Architecture

This document covers TimelessTraces' internal architecture: the supervision tree, data flow, storage format, and indexing strategy.

Supervision tree

TimelessTraces.Supervisor (:one_for_one)
├── Registry (TimelessTraces.Registry)     # Pub/sub for live tail
├── Index (GenServer)                       # ETS indexing + snapshot/disk log persistence
├── FlushSupervisor (Task.Supervisor)       # Async flush tasks
├── Buffer (GenServer)                      # Span accumulation
├── Compactor (GenServer)                   # Raw → compressed blocks
├── Retention (GenServer)                   # Age/size cleanup
└── HTTP (Bandit, optional)                 # OTLP ingest + Jaeger query

All components start automatically as an OTP application. The HTTP server is only started when http is configured.

Data flow

OTel SDK
    ↓
Exporter (reads spans from OTel ETS table)
    ↓
Buffer (accumulate, auto-flush every 1s or 1000 spans)
    ↓ broadcasts to subscribers
Writer (serialize as raw Erlang terms)
    ↓
Disk (blocks/) or Memory (ETS)
    ↓
Index (block metadata + inverted term index + trace index → ETS + disk log)
    ↓
Compactor (merge raw → compressed OpenZL/zstd every 30s or at threshold)
    ↓
Retention (delete old/oversized blocks every 5 min)

Exporter

The TimelessTraces.Exporter module implements the :otel_exporter_traces behaviour. When the OTel SDK calls export/3, the exporter:

Reads span records from the SDK's ETS table
Normalizes each span: converts trace/span IDs from integers to hex strings, extracts attributes, events, links, resource, and instrumentation scope
Converts timestamps from native units to nanoseconds
Ingests the normalized spans into the Buffer

This is a zero-copy path -- no HTTP, no protobuf serialization, no external collectors.

Buffer

The Buffer is a GenServer that accumulates spans in memory. It flushes when:

The buffer reaches max_buffer_size (default 1000 spans)
The flush_interval timer fires (default 1 second)
TimelessTraces.flush() is called manually

Before each flush, the Buffer broadcasts all spans to registered subscribers (live tail). Flush operations are dispatched as async tasks via the FlushSupervisor with backpressure -- at most System.schedulers_online() flushes run concurrently.

Write path

Each flush writes a raw block -- a batch of spans serialized with :erlang.term_to_binary:

Serialize: Spans are converted to Erlang binary format
Write: The binary is written to a block file (blocks/000000000001.raw)
Index: Block metadata, inverted terms, and trace index rows are sent to the Index

The Index processes block metadata with sub-millisecond ETS inserts, journaled to a disk log for durability.

Index

All index state lives in ETS tables — the authoritative source of truth at runtime:

ETS tables

Table	Type	Purpose
`timeless_traces_blocks`	ordered_set	Block metadata (block_id → file_path, byte_size, entry_count, ts_min, ts_max, format, created_at)
`timeless_traces_term_index`	bag	Term → block_id mapping
`timeless_traces_trace_index`	bag	packed trace_id → block_id mapping (with legacy text-row compatibility)
`timeless_traces_compression_stats`	set	Compression statistics
`timeless_traces_block_data`	set	In-memory block data (memory storage mode only)

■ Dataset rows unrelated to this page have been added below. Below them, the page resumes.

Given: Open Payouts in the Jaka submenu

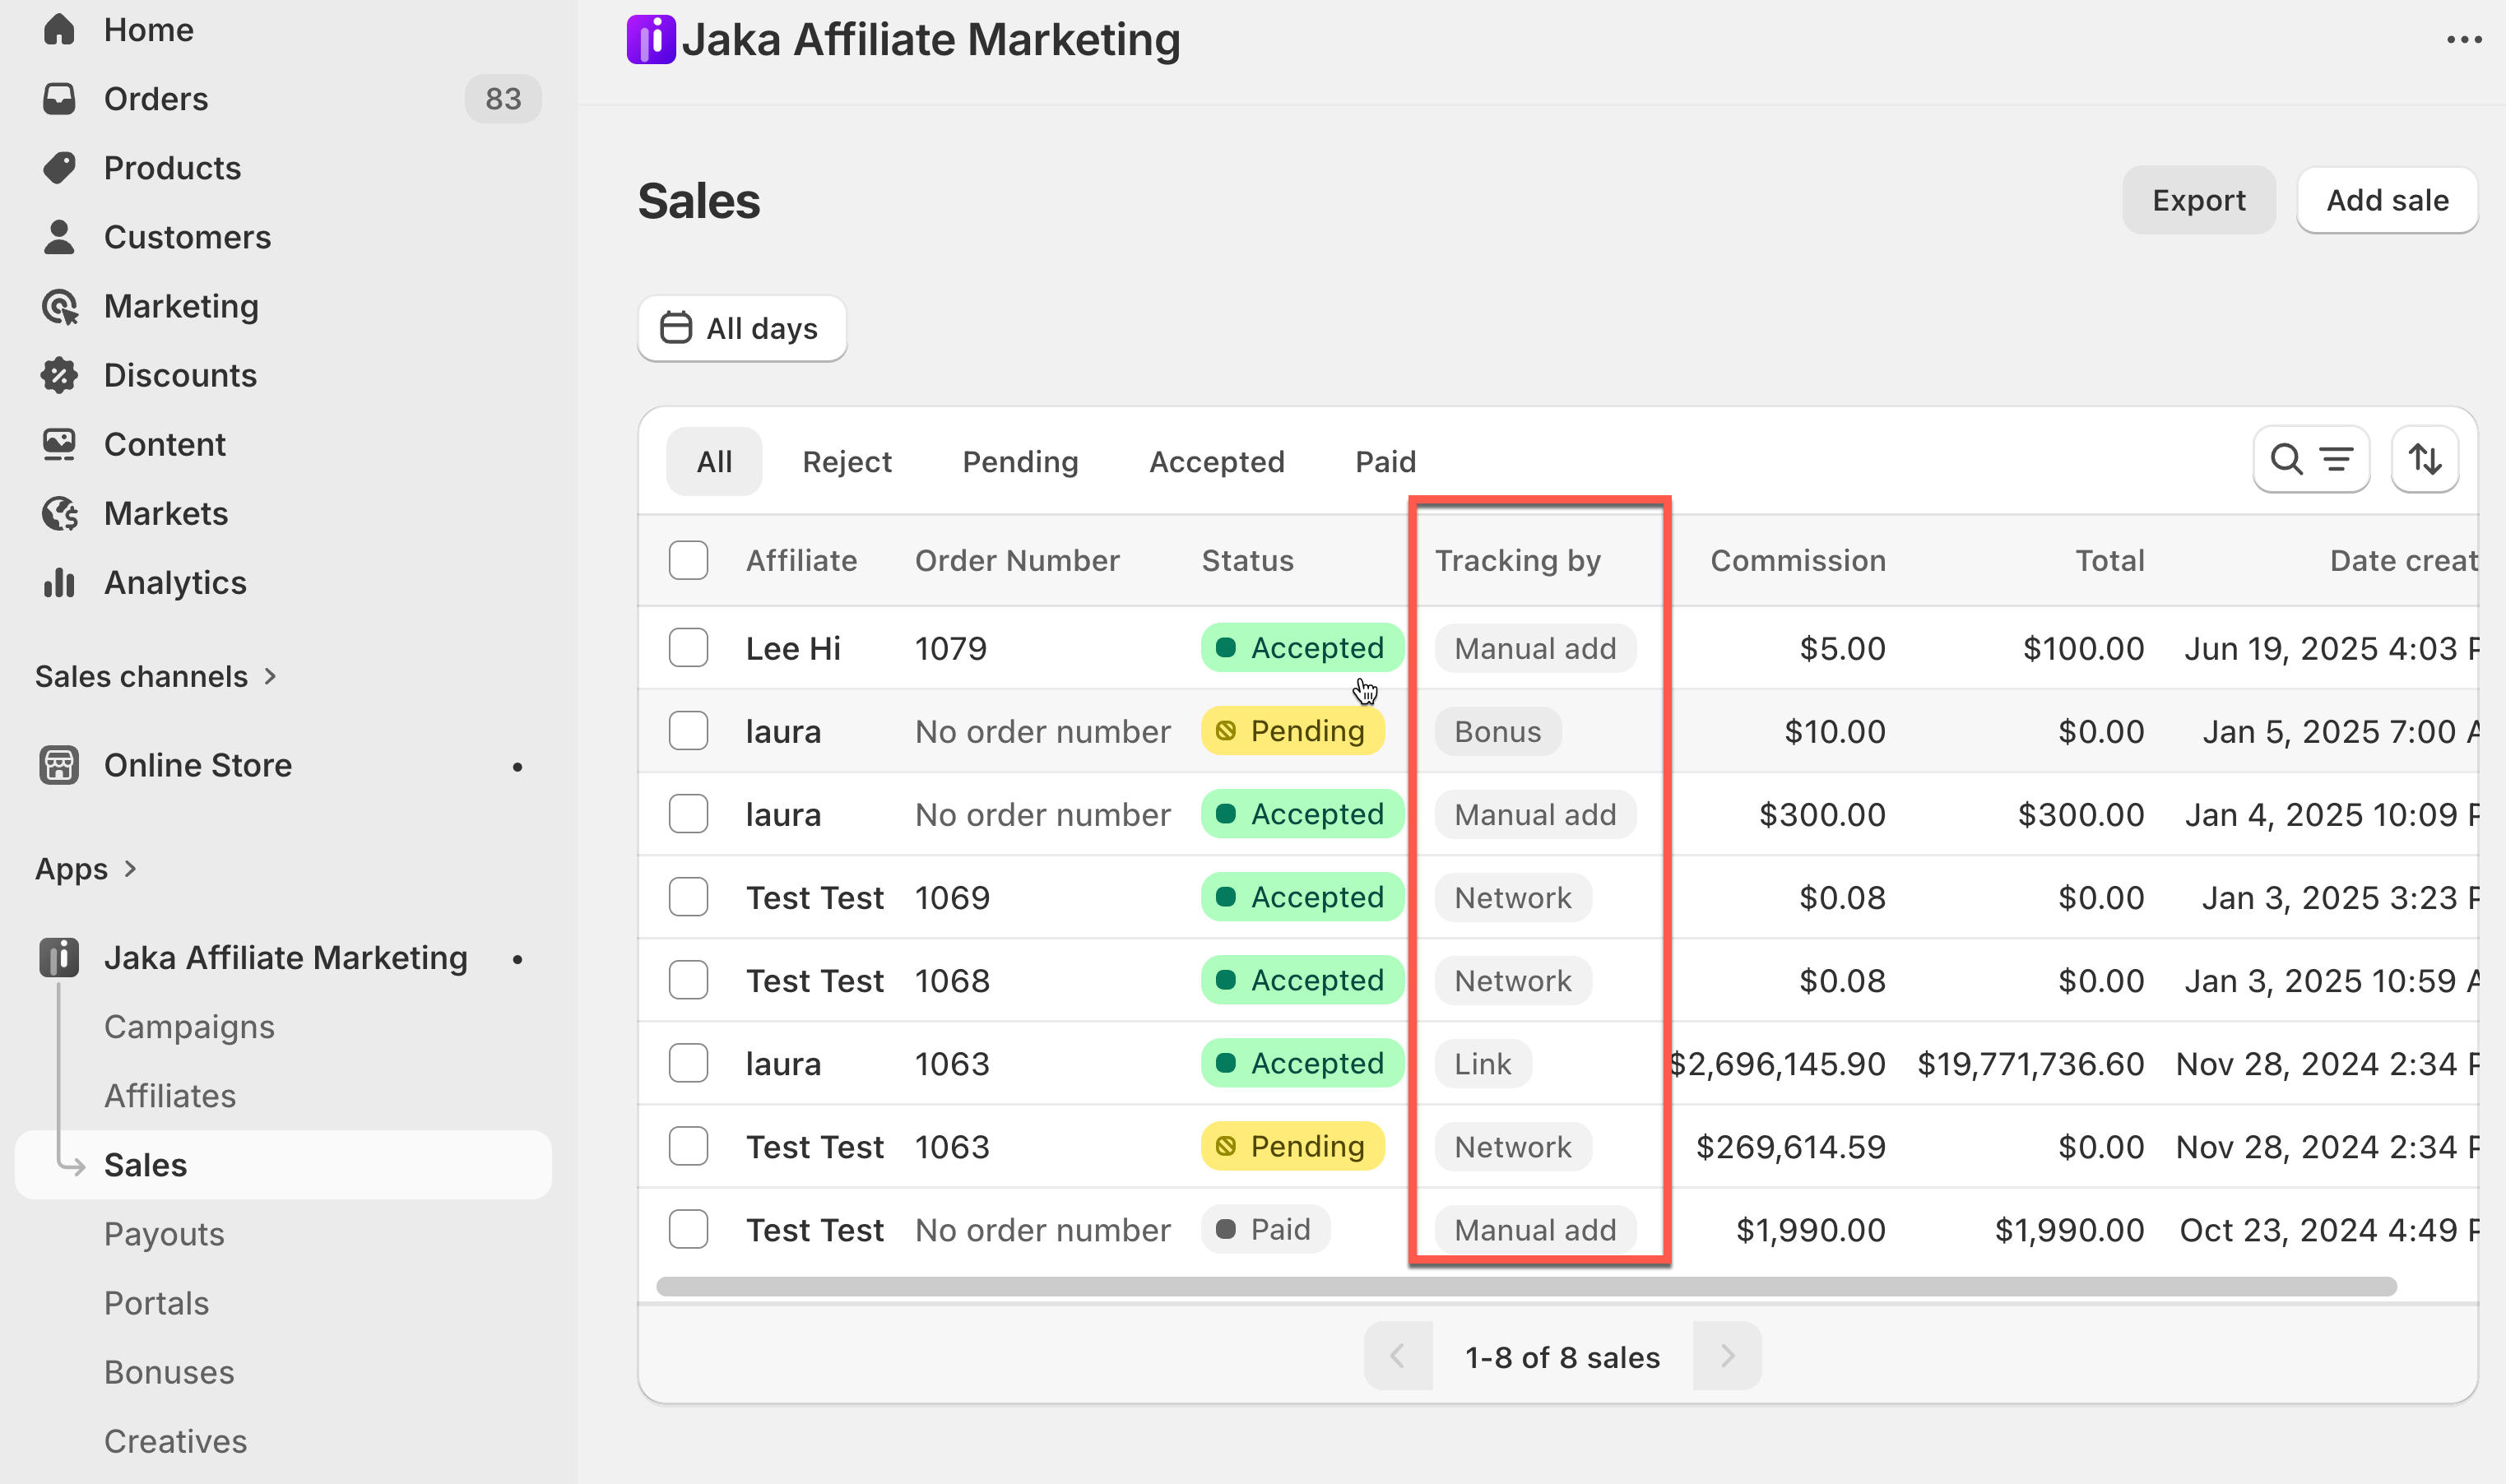Looking at the screenshot, I should click(x=164, y=1234).
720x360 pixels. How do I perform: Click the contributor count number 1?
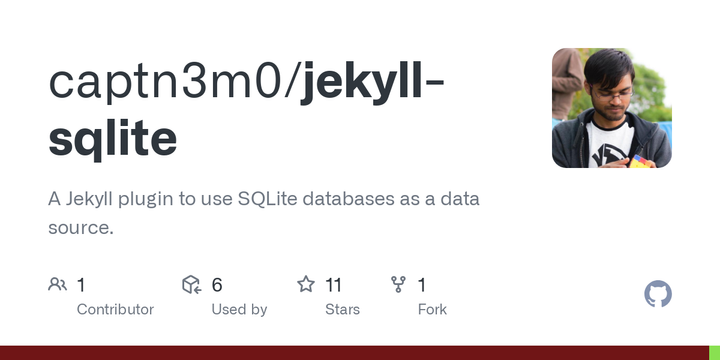click(x=81, y=285)
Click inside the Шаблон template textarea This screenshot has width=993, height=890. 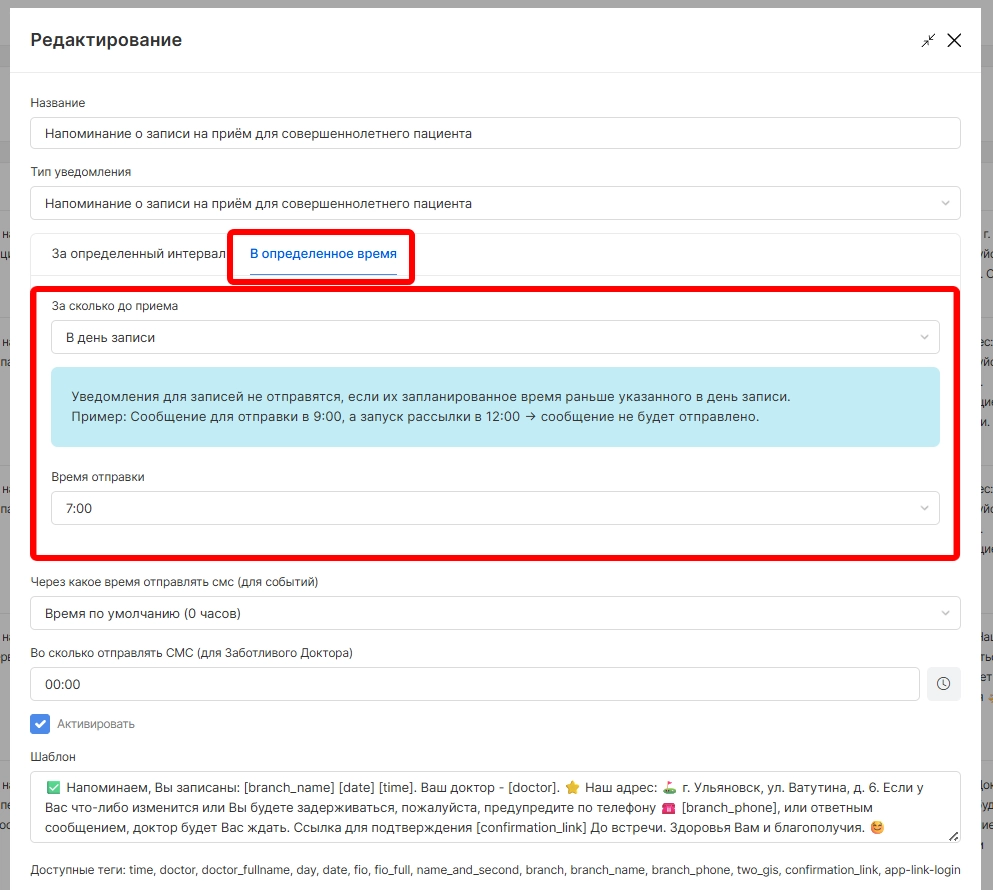click(x=495, y=806)
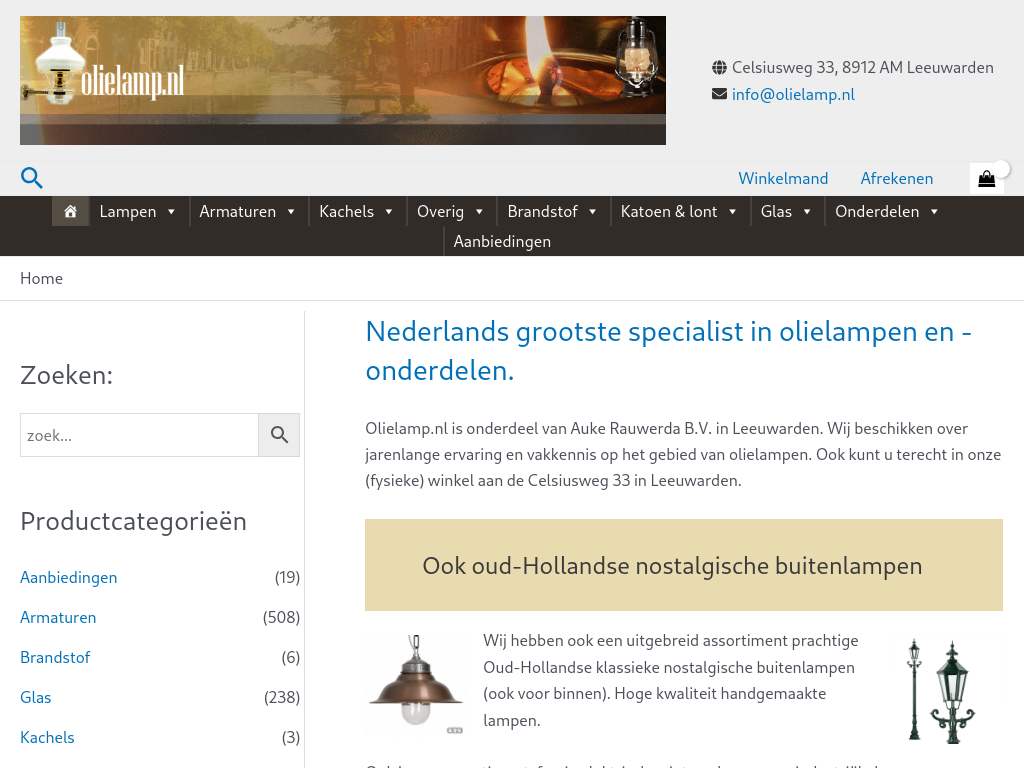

All ETS tables are created with read_concurrency: true and write_concurrency: true.

Persistence

Index durability uses a snapshot + write-ahead log strategy:

index.snapshot: Periodic full dump of all ETS tables (Erlang term_to_binary, compressed). Written every 1000 index operations or on graceful shutdown.
index.log: Erlang :disk_log that journals every index mutation (block inserts, deletes, compactions). Replayed on startup after loading the snapshot.

On startup: load snapshot → replay log entries newer than the snapshot → index is fully reconstructed in ETS. No external database required.

Inverted term index

When a block is indexed, terms are extracted from each span and stored in the block_terms table. Terms include:

service:<name> -- the service.name attribute or resource
kind:<kind> -- span kind (server, client, etc.)
status:<status> -- span status (ok, error, unset)
name:<span_name> -- the span operation name

Queries use these terms to identify which blocks contain relevant spans, avoiding full scans.

Trace index

The trace index maps each trace ID to the blocks that contain its spans. This enables fast trace lookup -- TimelessTraces.trace(trace_id) reads only the blocks that contain spans for that trace.

For 32-character hex trace IDs, TimelessTraces stores a packed 16-byte binary form in trace_index instead of the original text. Query lookup accepts the normal hex string and transparently probes both the packed form and legacy text rows, so existing datasets continue to work during migration.

Read path

A query follows this path:

Term lookup: Use the ETS term index to find block IDs matching the query filters
Time range: Further narrow blocks by timestamp range using the block metadata
Parallel read: Read and decompress matching blocks in parallel (System.schedulers_online() concurrency)
Filter: Apply in-memory filters to individual spans within each block
Sort & paginate: Sort by start_time (ascending or descending), apply offset and limit

Compaction

The Compactor GenServer periodically checks for raw blocks and compresses them:

Threshold trigger: Raw entries >= compaction_threshold (default 500)
Age trigger: Any raw block older than compaction_max_raw_age (default 60 seconds)
Periodic check: Every compaction_interval ms (default 30,000)

The compaction process:

Read all raw block entries from disk
Merge entries into a single batch
Compress with the configured format (OpenZL columnar or zstd)
Write a new compressed block file
Update the index: delete old block metadata, add new
Delete old raw block files
Update compression statistics

Merge compaction

After initial compaction produces many small compressed blocks (e.g. one per flush cycle), the Compactor runs a second pass that merges them into fewer, larger blocks. Larger blocks compress better (bigger dictionary window) and reduce per-block I/O overhead during reads.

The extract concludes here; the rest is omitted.